### Your objective
Retype all of the entries word for word.

Stored records:
────────────────

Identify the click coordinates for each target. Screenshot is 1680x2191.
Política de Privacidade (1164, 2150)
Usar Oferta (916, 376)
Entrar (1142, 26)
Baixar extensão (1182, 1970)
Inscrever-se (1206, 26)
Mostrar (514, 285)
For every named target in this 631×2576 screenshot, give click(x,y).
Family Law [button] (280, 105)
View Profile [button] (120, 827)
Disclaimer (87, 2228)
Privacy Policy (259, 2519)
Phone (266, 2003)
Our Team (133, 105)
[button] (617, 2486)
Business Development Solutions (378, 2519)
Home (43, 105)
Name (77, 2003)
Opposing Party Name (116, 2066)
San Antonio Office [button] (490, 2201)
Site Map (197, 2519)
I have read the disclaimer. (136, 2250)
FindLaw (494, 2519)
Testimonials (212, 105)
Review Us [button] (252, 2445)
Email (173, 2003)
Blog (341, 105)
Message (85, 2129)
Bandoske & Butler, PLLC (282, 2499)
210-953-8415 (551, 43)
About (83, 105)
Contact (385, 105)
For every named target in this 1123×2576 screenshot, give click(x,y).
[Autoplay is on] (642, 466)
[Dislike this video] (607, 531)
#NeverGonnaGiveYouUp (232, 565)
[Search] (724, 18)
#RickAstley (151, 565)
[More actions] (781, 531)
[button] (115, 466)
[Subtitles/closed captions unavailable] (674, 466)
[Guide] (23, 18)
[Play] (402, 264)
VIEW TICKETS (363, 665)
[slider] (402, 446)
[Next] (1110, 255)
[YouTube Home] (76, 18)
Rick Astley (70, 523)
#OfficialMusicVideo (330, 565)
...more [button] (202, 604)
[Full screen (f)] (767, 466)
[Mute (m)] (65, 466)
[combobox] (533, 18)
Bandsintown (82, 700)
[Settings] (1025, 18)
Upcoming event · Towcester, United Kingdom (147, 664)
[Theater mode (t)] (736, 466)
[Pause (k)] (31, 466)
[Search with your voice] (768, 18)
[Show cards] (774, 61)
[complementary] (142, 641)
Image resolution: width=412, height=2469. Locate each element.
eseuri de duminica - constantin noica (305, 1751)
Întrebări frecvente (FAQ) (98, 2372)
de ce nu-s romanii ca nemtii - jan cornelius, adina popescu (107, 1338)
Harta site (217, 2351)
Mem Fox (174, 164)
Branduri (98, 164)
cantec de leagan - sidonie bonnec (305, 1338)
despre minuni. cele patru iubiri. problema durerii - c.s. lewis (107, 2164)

────────────────

### Solution
Identify the click coordinates for each target. Screenshot is 1680x2191.
Política de Privacidade (1164, 2150)
Usar Oferta (916, 376)
Entrar (1142, 26)
Baixar extensão (1182, 1970)
Inscrever-se (1206, 26)
Mostrar (514, 285)
For every named target in this 631×2576 screenshot, give click(x,y).
Family Law [button] (280, 105)
View Profile [button] (120, 827)
Disclaimer (87, 2228)
Privacy Policy (259, 2519)
Phone (266, 2003)
Our Team (133, 105)
[button] (617, 2486)
Business Development Solutions (378, 2519)
Home (43, 105)
Name (77, 2003)
Opposing Party Name (116, 2066)
San Antonio Office [button] (490, 2201)
Site Map (197, 2519)
I have read the disclaimer. (136, 2250)
FindLaw (494, 2519)
Testimonials (212, 105)
Review Us [button] (252, 2445)
Email (173, 2003)
Blog (341, 105)
Message (85, 2129)
Bandoske & Butler, PLLC (282, 2499)
210-953-8415 (551, 43)
About (83, 105)
Contact (385, 105)
For every named target in this 1123×2576 screenshot, give click(x,y).
[Autoplay is on] (642, 466)
[Dislike this video] (607, 531)
#NeverGonnaGiveYouUp (232, 565)
[Search] (724, 18)
#RickAstley (151, 565)
[More actions] (781, 531)
[button] (115, 466)
[Subtitles/closed captions unavailable] (674, 466)
[Guide] (23, 18)
[Play] (402, 264)
VIEW TICKETS (363, 665)
[slider] (402, 446)
[Next] (1110, 255)
[YouTube Home] (76, 18)
Rick Astley (70, 523)
#OfficialMusicVideo (330, 565)
...more [button] (202, 604)
[Full screen (f)] (767, 466)
[Mute (m)] (65, 466)
[combobox] (533, 18)
Bandsintown (82, 700)
[Settings] (1025, 18)
Upcoming event · Towcester, United Kingdom (147, 664)
[Theater mode (t)] (736, 466)
[Pause (k)] (31, 466)
[Search with your voice] (768, 18)
[Show cards] (774, 61)
[complementary] (142, 641)
Image resolution: width=412, height=2469. Locate each element.
eseuri de duminica - constantin noica (305, 1751)
Întrebări frecvente (FAQ) (98, 2372)
de ce nu-s romanii ca nemtii - jan cornelius, adina popescu (107, 1338)
Harta site (217, 2351)
Mem Fox (174, 164)
Branduri (98, 164)
cantec de leagan - sidonie bonnec (305, 1338)
despre minuni. cele patru iubiri. problema durerii - c.s. lewis (107, 2164)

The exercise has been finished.